WORK INSTRUCTION: The listing below holds a line with "Select the Workflow tab" and a later line with "View Notifications". Write out those two lines and every line between them, exactly, and nothing else.

EXERCISE DATA:

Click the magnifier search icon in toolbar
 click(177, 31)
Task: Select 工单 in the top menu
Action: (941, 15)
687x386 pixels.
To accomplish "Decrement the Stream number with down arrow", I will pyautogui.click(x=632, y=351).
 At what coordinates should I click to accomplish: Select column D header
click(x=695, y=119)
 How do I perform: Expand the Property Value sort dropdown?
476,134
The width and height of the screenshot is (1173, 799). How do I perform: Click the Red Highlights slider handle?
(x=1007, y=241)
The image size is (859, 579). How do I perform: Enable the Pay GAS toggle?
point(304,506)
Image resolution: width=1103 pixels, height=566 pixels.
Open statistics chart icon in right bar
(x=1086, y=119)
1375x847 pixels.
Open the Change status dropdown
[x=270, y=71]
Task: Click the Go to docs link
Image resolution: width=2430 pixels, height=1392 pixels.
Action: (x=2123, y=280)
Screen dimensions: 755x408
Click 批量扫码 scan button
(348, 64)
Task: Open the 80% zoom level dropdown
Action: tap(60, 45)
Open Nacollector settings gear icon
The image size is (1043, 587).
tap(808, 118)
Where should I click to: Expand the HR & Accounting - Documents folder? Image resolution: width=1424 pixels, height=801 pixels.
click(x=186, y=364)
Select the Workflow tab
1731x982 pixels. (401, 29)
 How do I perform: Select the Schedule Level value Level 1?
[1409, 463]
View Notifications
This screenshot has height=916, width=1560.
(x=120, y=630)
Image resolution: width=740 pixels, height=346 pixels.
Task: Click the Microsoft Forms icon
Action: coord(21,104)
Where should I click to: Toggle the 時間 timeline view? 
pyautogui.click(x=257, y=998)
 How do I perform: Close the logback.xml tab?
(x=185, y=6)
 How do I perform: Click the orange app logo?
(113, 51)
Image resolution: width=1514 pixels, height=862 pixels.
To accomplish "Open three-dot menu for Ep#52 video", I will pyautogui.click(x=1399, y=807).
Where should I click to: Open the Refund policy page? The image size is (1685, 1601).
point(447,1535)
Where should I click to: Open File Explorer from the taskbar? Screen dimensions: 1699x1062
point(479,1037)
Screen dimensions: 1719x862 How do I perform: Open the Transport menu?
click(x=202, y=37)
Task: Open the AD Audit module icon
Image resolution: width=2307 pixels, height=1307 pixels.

WRITTEN RESPONSE:
Select the Workflow tab
1731x982 pixels. (401, 29)
 How do I perform: Select the Schedule Level value Level 1?
[1409, 463]
View Notifications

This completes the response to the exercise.